Provided material Start Marker
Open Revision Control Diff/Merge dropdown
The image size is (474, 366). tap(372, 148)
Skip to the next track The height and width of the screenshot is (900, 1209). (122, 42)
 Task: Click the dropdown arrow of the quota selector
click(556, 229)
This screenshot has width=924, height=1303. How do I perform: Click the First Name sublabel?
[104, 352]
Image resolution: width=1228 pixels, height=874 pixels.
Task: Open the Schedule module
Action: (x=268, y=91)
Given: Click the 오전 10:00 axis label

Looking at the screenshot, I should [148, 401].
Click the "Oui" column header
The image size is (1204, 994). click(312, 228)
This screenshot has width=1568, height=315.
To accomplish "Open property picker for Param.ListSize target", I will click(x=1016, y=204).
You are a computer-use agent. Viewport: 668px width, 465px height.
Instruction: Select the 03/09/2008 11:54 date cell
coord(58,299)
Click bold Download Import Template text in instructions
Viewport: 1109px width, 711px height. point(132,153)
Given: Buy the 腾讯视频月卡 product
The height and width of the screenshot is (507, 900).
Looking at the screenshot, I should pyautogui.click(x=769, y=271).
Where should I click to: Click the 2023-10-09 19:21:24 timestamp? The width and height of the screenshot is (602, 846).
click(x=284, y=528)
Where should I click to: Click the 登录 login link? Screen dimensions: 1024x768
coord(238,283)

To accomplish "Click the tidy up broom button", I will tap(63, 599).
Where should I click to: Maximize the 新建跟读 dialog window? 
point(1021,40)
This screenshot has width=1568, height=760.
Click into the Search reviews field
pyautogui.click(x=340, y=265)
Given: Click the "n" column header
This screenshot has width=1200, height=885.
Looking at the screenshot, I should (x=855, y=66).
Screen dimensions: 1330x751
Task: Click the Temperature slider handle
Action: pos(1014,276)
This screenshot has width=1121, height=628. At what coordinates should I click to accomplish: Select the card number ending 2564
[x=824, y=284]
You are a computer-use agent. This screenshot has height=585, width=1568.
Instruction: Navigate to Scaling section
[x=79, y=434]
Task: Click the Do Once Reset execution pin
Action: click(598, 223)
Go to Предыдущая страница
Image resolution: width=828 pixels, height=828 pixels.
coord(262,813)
Provided material End Marker
The answer should consist of the full listing, repeated exactly.

*Result:*
Open Revision Control Diff/Merge dropdown
The image size is (474, 366). tap(372, 148)
Skip to the next track The height and width of the screenshot is (900, 1209). (122, 42)
 Task: Click the dropdown arrow of the quota selector
click(556, 229)
This screenshot has width=924, height=1303. How do I perform: Click the First Name sublabel?
[104, 352]
Image resolution: width=1228 pixels, height=874 pixels.
Task: Open the Schedule module
Action: (x=268, y=91)
Given: Click the 오전 10:00 axis label

Looking at the screenshot, I should [148, 401].
Click the "Oui" column header
The image size is (1204, 994). click(312, 228)
This screenshot has width=1568, height=315.
To accomplish "Open property picker for Param.ListSize target", I will click(x=1016, y=204).
You are a computer-use agent. Viewport: 668px width, 465px height.
Instruction: Select the 03/09/2008 11:54 date cell
coord(58,299)
Click bold Download Import Template text in instructions
Viewport: 1109px width, 711px height. point(132,153)
Given: Buy the 腾讯视频月卡 product
The height and width of the screenshot is (507, 900).
Looking at the screenshot, I should pyautogui.click(x=769, y=271).
Where should I click to: Click the 2023-10-09 19:21:24 timestamp? The width and height of the screenshot is (602, 846).
click(x=284, y=528)
Where should I click to: Click the 登录 login link? Screen dimensions: 1024x768
coord(238,283)

To accomplish "Click the tidy up broom button", I will tap(63, 599).
Where should I click to: Maximize the 新建跟读 dialog window? 
point(1021,40)
This screenshot has width=1568, height=760.
Click into the Search reviews field
pyautogui.click(x=340, y=265)
Given: Click the "n" column header
This screenshot has width=1200, height=885.
Looking at the screenshot, I should (x=855, y=66).
Screen dimensions: 1330x751
Task: Click the Temperature slider handle
Action: pos(1014,276)
This screenshot has width=1121, height=628. At what coordinates should I click to accomplish: Select the card number ending 2564
[x=824, y=284]
You are a computer-use agent. This screenshot has height=585, width=1568.
Instruction: Navigate to Scaling section
[x=79, y=434]
Task: Click the Do Once Reset execution pin
Action: click(598, 223)
Go to Предыдущая страница
Image resolution: width=828 pixels, height=828 pixels.
coord(262,813)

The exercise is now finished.